I believe that many of the operational difficulties that the US navy had with the Seawolf (early sodium cooled nuclear sub-not the current one) and the Soviets had with their liquid metal cooled reactors were with restarts and those reactors had much lower melting point coolants than a salt reactor.
Bill
Docforesight, good point. For decades, the Army Corps of Engineers has operated dozens of hydro power plants at Corps-managed reservoirs to provide grid power. For the Navy to similarly provide grid power from Navy-operated reactors makes entirely too much sense.
The US Government currently provide loan guarantees and umbrella liability coverage for private utilities to build nuclear plants; classic lemon socialism... lemonade goes to investors, lemons go to taxpayers. It would be much more cost-effective for the Navy to finance, construct and operate nuclear plants on existing military bases (and as with the Corps of Engineers, Navy officers could supervise a mostly civilian workforce).

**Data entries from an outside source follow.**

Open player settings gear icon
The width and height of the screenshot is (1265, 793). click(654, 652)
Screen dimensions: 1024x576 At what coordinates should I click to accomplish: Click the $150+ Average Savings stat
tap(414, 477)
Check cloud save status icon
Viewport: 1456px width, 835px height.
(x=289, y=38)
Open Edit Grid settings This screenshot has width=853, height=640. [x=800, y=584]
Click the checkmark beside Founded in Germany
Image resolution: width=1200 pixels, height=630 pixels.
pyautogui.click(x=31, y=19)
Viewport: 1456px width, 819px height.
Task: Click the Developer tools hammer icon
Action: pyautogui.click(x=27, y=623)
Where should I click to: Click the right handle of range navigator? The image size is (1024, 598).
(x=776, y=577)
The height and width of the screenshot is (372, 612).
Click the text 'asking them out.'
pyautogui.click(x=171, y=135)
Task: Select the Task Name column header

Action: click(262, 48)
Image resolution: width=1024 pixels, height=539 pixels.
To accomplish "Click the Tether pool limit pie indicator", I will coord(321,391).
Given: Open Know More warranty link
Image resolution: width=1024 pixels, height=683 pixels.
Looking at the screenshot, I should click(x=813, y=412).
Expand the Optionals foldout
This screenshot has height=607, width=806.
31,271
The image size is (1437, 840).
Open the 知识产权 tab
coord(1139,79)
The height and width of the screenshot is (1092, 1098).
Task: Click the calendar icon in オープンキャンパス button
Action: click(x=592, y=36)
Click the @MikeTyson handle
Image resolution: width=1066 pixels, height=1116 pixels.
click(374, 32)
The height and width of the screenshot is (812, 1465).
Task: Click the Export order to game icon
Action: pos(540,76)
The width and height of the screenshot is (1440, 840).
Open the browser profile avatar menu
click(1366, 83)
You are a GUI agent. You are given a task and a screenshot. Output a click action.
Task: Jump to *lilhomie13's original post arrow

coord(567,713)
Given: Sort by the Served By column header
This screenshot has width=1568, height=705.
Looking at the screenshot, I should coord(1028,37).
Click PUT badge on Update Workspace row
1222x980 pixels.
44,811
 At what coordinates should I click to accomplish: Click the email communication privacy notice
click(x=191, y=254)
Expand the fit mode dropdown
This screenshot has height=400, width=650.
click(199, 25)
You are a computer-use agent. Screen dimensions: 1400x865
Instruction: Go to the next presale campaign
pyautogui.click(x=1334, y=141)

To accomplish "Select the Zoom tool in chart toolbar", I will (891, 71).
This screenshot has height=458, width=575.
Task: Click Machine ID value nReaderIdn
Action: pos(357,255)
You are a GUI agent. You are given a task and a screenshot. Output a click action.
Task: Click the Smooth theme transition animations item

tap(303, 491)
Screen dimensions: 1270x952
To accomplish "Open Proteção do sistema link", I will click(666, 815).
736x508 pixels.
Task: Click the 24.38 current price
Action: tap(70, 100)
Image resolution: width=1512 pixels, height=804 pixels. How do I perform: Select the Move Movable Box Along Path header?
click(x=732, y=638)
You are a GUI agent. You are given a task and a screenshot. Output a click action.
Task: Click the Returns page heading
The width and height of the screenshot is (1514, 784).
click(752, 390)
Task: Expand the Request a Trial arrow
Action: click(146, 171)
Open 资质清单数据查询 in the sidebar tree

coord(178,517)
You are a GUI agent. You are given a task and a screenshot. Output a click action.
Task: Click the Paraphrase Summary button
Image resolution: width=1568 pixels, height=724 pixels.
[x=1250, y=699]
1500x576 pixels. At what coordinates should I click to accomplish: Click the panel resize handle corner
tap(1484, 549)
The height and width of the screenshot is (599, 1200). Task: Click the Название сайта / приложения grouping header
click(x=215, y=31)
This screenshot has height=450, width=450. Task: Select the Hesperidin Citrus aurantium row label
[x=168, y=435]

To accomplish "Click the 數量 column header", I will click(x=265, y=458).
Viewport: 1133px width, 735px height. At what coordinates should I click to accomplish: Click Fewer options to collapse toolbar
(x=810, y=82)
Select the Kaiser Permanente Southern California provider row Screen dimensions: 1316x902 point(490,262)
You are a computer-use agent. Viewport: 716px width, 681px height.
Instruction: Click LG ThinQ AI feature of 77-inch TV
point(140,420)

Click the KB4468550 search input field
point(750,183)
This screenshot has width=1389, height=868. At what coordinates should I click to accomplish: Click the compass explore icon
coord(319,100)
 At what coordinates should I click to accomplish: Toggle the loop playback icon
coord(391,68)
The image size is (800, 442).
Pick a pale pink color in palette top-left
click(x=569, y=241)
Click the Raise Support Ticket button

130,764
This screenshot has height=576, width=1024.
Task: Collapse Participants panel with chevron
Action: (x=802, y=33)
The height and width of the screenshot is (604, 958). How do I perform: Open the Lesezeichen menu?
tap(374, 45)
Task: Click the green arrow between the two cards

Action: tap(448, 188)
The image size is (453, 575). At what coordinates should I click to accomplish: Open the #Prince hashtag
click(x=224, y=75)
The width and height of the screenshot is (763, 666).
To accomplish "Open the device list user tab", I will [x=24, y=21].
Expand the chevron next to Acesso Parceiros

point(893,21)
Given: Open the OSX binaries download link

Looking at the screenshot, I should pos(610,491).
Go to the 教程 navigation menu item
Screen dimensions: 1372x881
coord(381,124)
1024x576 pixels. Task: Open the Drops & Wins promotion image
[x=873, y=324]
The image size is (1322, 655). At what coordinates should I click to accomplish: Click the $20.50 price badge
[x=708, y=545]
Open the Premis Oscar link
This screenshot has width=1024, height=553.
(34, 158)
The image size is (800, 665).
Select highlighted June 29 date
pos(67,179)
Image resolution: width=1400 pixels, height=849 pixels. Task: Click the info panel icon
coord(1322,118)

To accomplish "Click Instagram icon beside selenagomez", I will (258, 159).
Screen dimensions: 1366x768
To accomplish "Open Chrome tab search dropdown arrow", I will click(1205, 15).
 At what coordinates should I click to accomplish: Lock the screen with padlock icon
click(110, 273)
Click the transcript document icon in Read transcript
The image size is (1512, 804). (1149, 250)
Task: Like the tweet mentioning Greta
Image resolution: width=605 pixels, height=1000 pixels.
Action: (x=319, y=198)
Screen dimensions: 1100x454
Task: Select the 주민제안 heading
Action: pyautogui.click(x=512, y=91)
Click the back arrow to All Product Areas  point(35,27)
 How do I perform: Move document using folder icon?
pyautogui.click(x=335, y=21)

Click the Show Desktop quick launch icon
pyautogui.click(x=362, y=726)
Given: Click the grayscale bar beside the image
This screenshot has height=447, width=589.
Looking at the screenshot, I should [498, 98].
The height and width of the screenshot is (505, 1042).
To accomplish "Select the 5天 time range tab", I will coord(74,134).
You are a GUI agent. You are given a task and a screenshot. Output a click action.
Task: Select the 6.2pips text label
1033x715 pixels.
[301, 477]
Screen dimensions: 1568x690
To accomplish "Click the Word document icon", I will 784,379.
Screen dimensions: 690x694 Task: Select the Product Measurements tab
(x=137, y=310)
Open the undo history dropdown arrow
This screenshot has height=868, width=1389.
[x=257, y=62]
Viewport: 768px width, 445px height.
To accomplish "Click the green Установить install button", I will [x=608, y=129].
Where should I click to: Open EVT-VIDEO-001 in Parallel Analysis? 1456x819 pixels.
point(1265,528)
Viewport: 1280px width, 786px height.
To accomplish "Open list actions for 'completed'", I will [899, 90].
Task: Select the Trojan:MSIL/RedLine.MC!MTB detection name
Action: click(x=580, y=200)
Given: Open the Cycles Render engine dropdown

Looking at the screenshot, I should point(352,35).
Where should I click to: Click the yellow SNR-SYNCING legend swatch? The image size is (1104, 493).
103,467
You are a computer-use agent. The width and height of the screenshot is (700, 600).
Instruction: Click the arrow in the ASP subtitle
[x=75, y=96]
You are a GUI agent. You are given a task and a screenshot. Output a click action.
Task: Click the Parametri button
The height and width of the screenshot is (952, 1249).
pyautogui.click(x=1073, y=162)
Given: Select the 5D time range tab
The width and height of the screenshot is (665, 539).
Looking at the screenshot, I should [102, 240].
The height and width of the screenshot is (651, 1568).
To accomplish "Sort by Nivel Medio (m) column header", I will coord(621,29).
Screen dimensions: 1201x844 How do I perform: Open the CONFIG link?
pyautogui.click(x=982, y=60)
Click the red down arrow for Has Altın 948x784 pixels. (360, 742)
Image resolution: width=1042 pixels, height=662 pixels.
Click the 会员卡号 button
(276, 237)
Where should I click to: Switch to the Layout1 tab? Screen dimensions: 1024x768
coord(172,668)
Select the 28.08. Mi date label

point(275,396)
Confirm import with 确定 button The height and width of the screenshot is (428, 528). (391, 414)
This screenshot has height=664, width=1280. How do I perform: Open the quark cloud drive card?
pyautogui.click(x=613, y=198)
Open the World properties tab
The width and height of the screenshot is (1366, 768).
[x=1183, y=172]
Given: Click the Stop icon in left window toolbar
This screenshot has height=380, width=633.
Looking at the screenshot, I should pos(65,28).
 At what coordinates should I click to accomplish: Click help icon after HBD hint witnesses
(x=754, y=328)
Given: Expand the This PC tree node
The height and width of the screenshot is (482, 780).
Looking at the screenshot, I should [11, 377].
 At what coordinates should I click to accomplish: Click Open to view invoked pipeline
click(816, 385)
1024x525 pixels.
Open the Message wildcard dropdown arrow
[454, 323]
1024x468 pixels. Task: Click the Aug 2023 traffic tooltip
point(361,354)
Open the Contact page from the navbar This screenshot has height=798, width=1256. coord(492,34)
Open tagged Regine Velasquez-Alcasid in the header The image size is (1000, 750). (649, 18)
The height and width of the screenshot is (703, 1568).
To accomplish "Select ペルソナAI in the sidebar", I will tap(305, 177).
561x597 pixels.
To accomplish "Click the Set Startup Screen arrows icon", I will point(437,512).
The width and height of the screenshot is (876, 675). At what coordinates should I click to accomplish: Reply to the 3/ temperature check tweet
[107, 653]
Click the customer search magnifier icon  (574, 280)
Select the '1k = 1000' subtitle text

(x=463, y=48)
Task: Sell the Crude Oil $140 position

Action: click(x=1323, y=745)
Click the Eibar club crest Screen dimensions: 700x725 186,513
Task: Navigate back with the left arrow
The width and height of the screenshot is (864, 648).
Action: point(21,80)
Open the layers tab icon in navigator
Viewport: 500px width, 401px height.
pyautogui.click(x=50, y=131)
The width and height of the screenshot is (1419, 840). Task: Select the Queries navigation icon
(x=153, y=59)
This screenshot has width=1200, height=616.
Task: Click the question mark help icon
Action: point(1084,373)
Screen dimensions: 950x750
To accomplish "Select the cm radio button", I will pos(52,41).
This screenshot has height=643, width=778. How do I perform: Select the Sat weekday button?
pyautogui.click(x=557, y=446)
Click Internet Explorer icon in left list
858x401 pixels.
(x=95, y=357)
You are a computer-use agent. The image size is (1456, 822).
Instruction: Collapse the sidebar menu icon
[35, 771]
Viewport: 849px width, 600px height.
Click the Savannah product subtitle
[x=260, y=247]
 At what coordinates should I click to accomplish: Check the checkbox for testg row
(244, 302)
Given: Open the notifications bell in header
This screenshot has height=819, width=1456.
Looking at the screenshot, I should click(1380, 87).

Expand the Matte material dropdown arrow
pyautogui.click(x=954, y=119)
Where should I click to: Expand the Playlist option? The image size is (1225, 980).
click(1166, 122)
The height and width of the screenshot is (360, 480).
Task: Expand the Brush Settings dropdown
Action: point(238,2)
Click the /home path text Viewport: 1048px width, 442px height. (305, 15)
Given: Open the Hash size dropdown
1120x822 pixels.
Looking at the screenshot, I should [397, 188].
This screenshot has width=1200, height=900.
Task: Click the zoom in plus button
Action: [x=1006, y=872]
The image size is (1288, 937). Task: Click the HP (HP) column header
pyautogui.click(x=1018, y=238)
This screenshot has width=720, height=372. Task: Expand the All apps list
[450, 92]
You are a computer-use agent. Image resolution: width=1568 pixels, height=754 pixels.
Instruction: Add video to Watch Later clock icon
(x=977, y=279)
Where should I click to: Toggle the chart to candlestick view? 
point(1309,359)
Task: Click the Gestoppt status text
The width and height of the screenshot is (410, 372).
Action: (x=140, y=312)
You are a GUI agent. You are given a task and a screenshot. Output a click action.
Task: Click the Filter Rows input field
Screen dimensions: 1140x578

beowulf, There is nothing particularly socialistic about loan guarantees, which actually makes money for the government, Nor can Price-Anderson be classified as socialistic. It is simply an insurance pool, involving reactor owners. The principle beneficiaries of this arrangement, are rape payers, who are protected from huge electrical rate increases, forced by debt tied to nuclear accidents, and the government which would be forced to chip in on reactor accident recovery costs if the reactor owner went bankrupt paying off damage claims.
These government excursions into insurance are necessitated by market limitations, and they are not the only government intervention into the insurance market. I have yet to hear anyone make an issue of The National Flood Insurance Program, a program that is far more socialistic than the government insurance programs for the nuclear industry.